TASK TO COMPLETE:
Reproduce the data below verbatim from the line containing "Click the Got feedback icon" through its final line, and produce nothing more.

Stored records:
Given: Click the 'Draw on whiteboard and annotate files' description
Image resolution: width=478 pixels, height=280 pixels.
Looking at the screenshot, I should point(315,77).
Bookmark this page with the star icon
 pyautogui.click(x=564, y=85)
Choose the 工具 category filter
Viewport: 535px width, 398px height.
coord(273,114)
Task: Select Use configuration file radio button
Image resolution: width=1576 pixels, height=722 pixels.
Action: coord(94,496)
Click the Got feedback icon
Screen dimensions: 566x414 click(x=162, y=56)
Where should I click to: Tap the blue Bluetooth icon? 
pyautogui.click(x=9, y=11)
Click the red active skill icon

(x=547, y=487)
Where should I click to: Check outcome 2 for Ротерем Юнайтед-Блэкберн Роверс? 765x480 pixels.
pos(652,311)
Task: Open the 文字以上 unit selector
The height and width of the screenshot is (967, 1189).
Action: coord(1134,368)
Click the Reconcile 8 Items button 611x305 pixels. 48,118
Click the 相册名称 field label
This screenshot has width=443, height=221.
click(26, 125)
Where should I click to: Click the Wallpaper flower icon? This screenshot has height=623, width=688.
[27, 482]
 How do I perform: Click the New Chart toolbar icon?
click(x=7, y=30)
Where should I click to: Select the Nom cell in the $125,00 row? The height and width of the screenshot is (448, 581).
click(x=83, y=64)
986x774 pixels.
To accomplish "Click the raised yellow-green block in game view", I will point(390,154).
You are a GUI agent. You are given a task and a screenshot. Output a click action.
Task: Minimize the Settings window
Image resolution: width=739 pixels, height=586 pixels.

TASK SOLUTION:
Click the Got feedback icon
Screen dimensions: 566x414 click(x=162, y=56)
Where should I click to: Tap the blue Bluetooth icon? 
pyautogui.click(x=9, y=11)
Click the red active skill icon

(x=547, y=487)
Where should I click to: Check outcome 2 for Ротерем Юнайтед-Блэкберн Роверс? 765x480 pixels.
pos(652,311)
Task: Open the 文字以上 unit selector
The height and width of the screenshot is (967, 1189).
Action: coord(1134,368)
Click the Reconcile 8 Items button 611x305 pixels. 48,118
Click the 相册名称 field label
This screenshot has width=443, height=221.
click(26, 125)
Where should I click to: Click the Wallpaper flower icon? This screenshot has height=623, width=688.
[27, 482]
 How do I perform: Click the New Chart toolbar icon?
click(x=7, y=30)
Where should I click to: Select the Nom cell in the $125,00 row? The height and width of the screenshot is (448, 581).
click(x=83, y=64)
986x774 pixels.
To accomplish "Click the raised yellow-green block in game view", I will point(390,154).
You are a GUI agent. You are given a task and a screenshot. Output a click action.
Task: Minimize the Settings window
Image resolution: width=739 pixels, height=586 pixels.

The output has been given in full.